2010 Hurricane Names

NOAA released its 2010 Seasonal Hurricane Forecast today and if their predictions come true we could end up with another year like 2004 or 2005!

I kinda figured that NOAA's seasonal hurricane forecast would be on the high side, but even I was taken aback when I saw the numbers!

These numbers were even on the high side compared to Dr. William Gray's seasonal forecast back in April  (Dr. Gray will update his seasonal forecast next Wednesday). 

If we end up seeing 23 named storms we will exhaust all the names on this year's list and move onto the greek alphabet like we did in 2005!

The reason why such an active season is being forecast is because of 2 main factors...

1.  We are moving from an El Nino to a La Nina phase in the equatorial Pacific.  El Nino is abnormally warm water that creates less favorable wind environments for developing storms in the Atlantic.  That is why we saw such weak, short-lived storms in the Atlantic last year.  La Nina is abnormally cool water in the equatorial Pacific and it makes the wind environment much more favorable for storms.  Some of the most active hurricane seasons have been years when La Nina was present in the Pacific.

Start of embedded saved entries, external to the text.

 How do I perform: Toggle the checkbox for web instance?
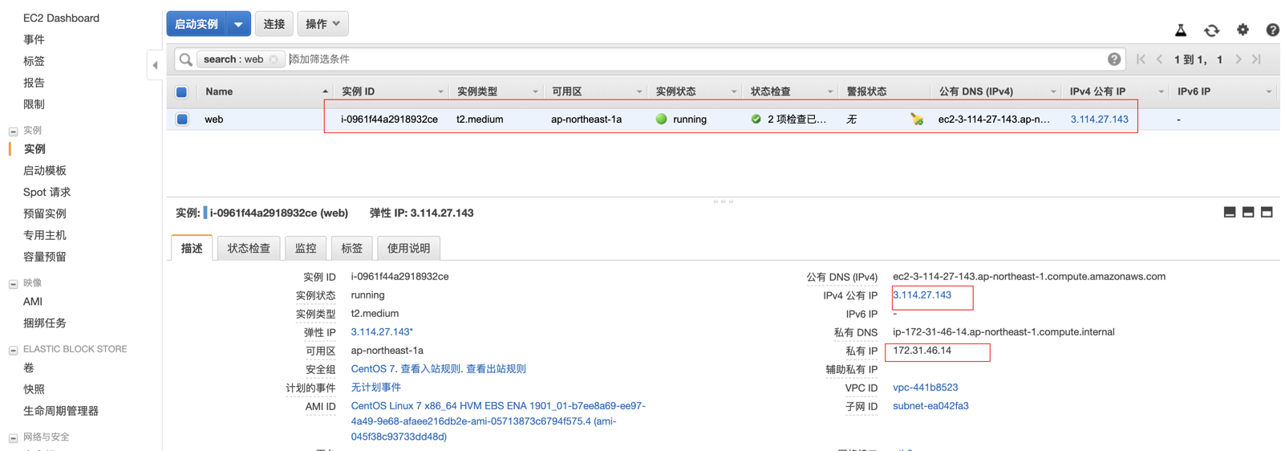tap(182, 120)
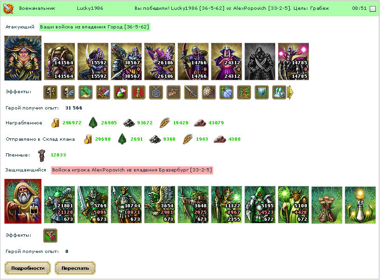Image resolution: width=380 pixels, height=280 pixels.
Task: Click the crossed swords battle report icon
Action: pos(8,9)
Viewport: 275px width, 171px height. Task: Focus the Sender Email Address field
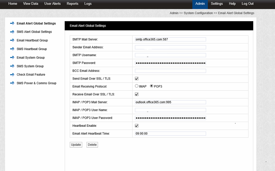point(170,47)
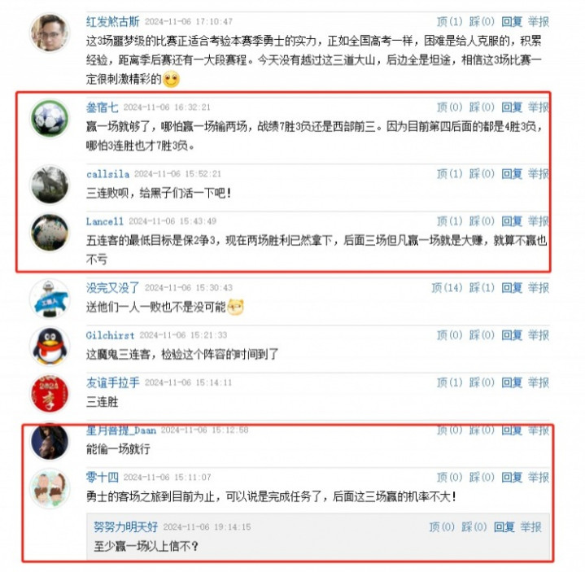
Task: Click Lancell's avatar picture
Action: (x=50, y=233)
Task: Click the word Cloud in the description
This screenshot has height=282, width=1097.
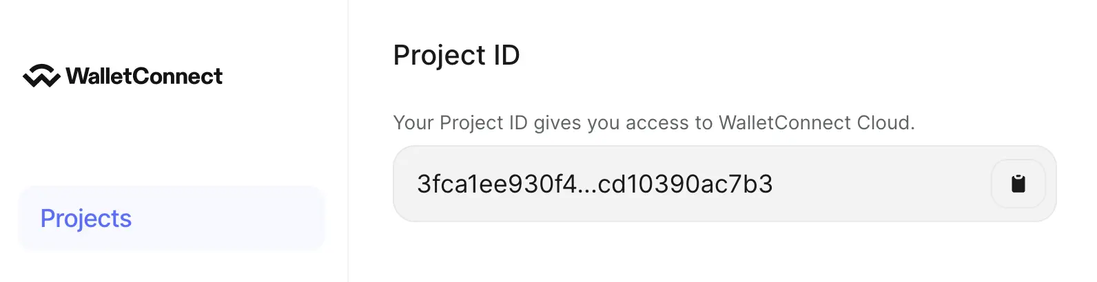Action: [885, 123]
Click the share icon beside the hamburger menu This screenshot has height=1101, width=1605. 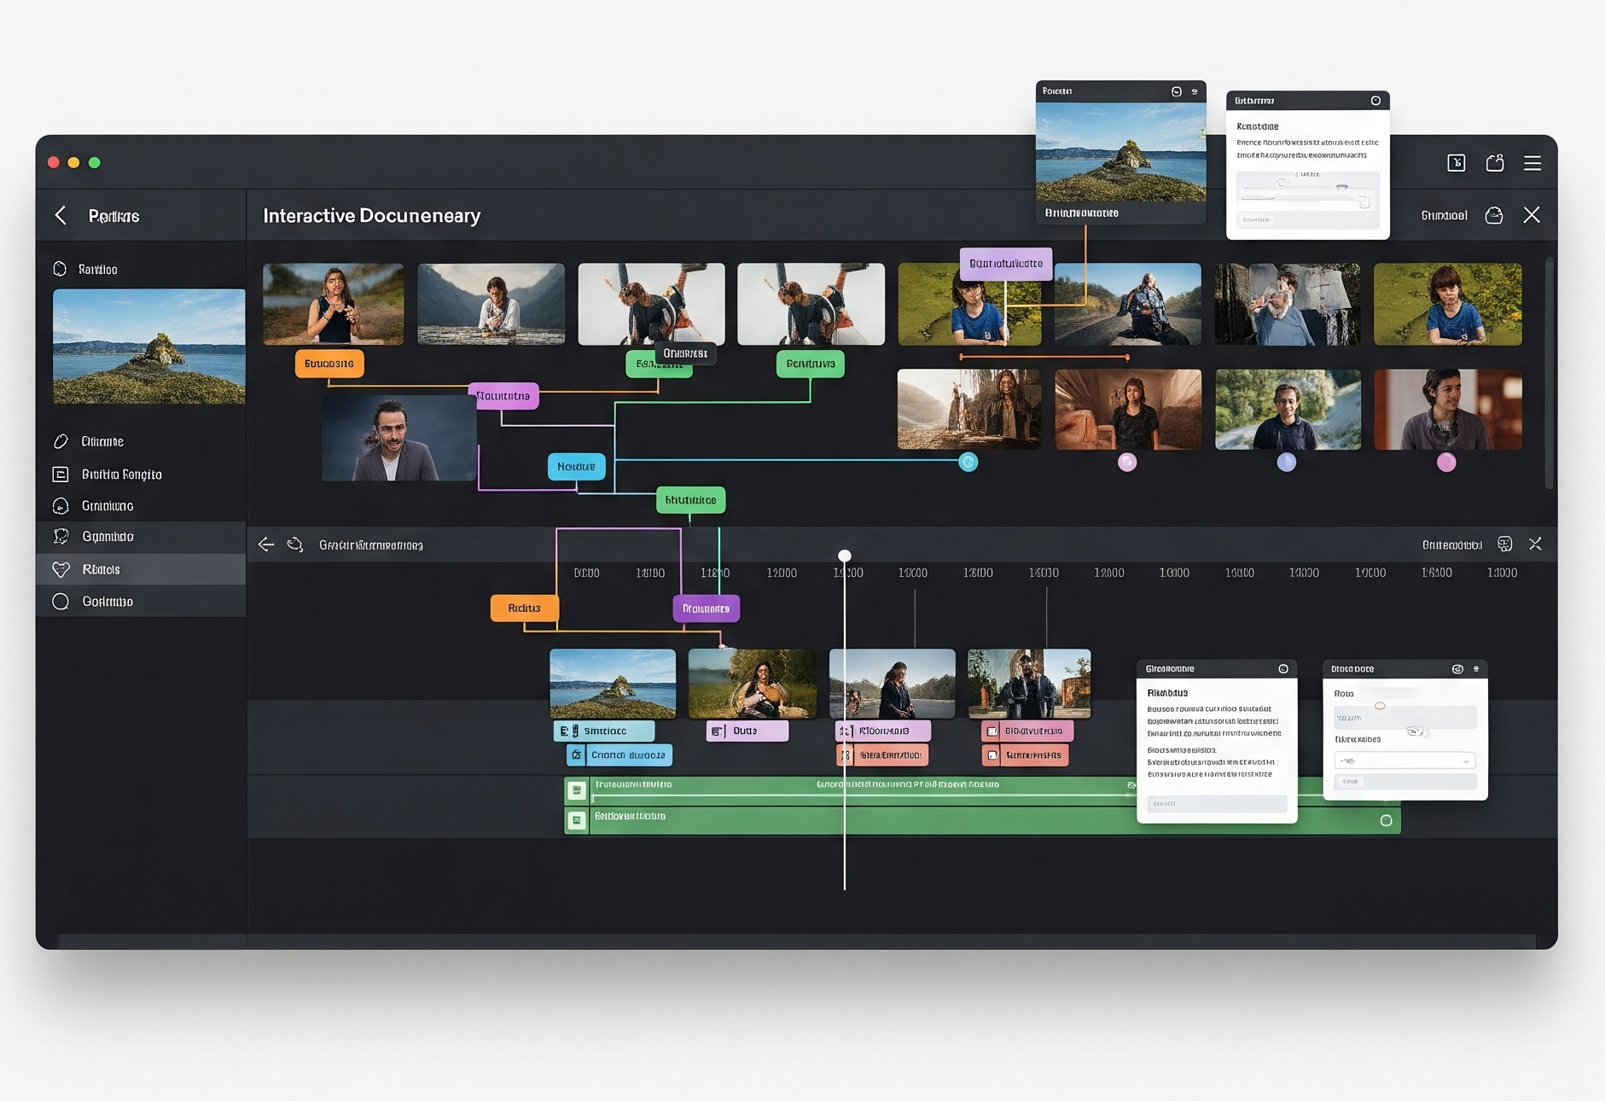1495,163
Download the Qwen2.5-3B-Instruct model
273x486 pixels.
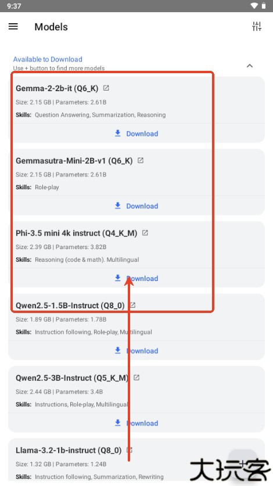[x=137, y=423]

2.  Atlanta and Gulf SST (Sea Surface Temps) are well above average and in some cases near record levels.  Hurricanes need warm water to survive and develop...  the warmer the water... the more portential a storm has to grow!

A landfalling storms impact many more people than just those of us along the coast.  As a matter of fact... more deaths actually occur away from the coast here in Florida.   So we ALL need to know what to do before, during, and after a storm.

 

This is another reminder that NOW is the time to prepare for hurricane season.  It is this week that we focus on what you need to do to keep you, your family, and your property safe.

Hurricane Preparedness Week

There are lots of resources out there to build your family plan including the following...

Florida Disaster

Red Cross

One of the great things about meteorology is that we are always learning!  Unfortunately, we make mistakes, but by making those mistakes we can learn from them and do what we do better.  This year the National Hurricane Center this year is adjusting when they issue watches and warnings as well as how they report the storm surge.

Tropical Storm and Hurricane Watches and Warnings will be issued 12hrs sooner.... so instead of 36hrs... watches will be issued 48hrs in advance.  Warnings will be issued 36hrs instead of 24hrs in advance.  The reason is because we are now able to better predict the tracks of tropical systems.  Our 3 day error 20 years ago is what our 5day error is today!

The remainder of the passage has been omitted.